The decline in functional capacity is unavoidable consequence of the process of aging. While many anti-aging interventions have been proposed, clinical investigations into anti-aging medicine are limited by lack of reliable techniques for evaluating the rate of ageing. Here we present simple, accurate and cost-efficient techniques for estimation of human biological age, Male and Female Arterial Indices. We started with developing a model which accurately predicts chronological age. Using machine learning, we arrived on a set of four predictors, all of which reflect the functioning of the cardiovascular system. In Arterial Indices models, results of carotid artery duplex scan that show the thickness of the intima media complex and quantitatively describe the degree of stenosis are combined with pulse wave velocity and augmentation index measurements performed by applanation tonometry.
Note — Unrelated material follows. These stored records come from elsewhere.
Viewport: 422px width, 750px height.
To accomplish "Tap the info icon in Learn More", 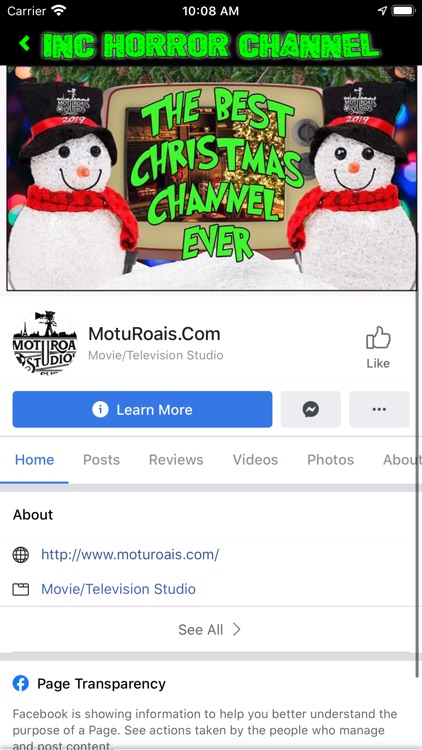I will tap(100, 409).
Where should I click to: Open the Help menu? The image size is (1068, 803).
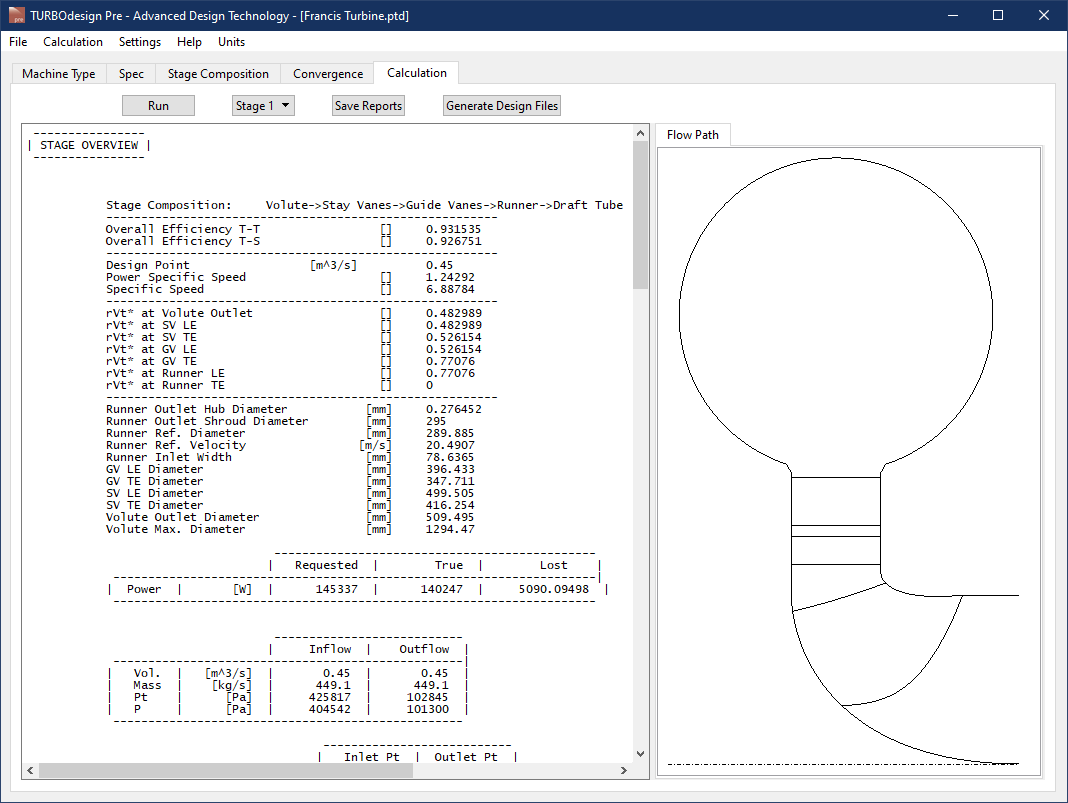click(189, 42)
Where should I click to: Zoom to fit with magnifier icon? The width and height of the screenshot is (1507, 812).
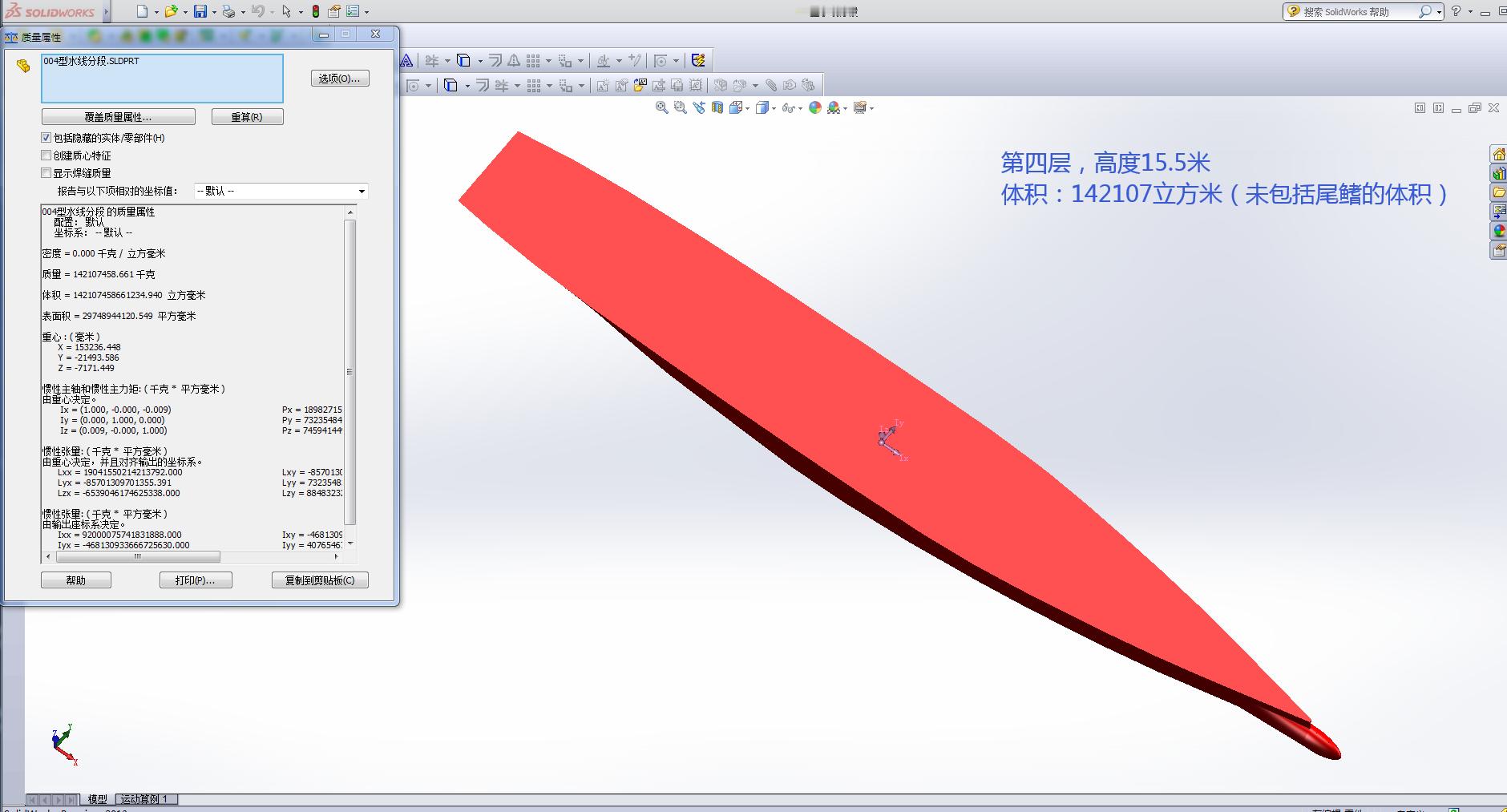click(661, 107)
In our cohort, the age of men was determined with MAE = 6.91 years (adjusted R-squared = 0.55), and the age of women with MAE = 5.87 years (adjusted R2 = 0.69). The Epsilon-accuracies of age-predicting models were at 86.5% and 80% for women and men, respectively. Substantially higher differences between the predicted age and the calendar age were noted for patients with Type 2 Diabetes Mellitus (T2D) as compared to non-T2D controls, indicating that the model could serve as a good approximation for an elusive biological age. Notably, in females with chronological and biological ages mismatching by 5 or more years, significant increases in in Framingham CVD scores and lower levels of IGF-1 were observed.

Proposed Male and Female Arterial Indices derive biological age from the results of functional tests which do not require specialized laboratory equipment and, therefore, could be performed in hospitals and community health clinics.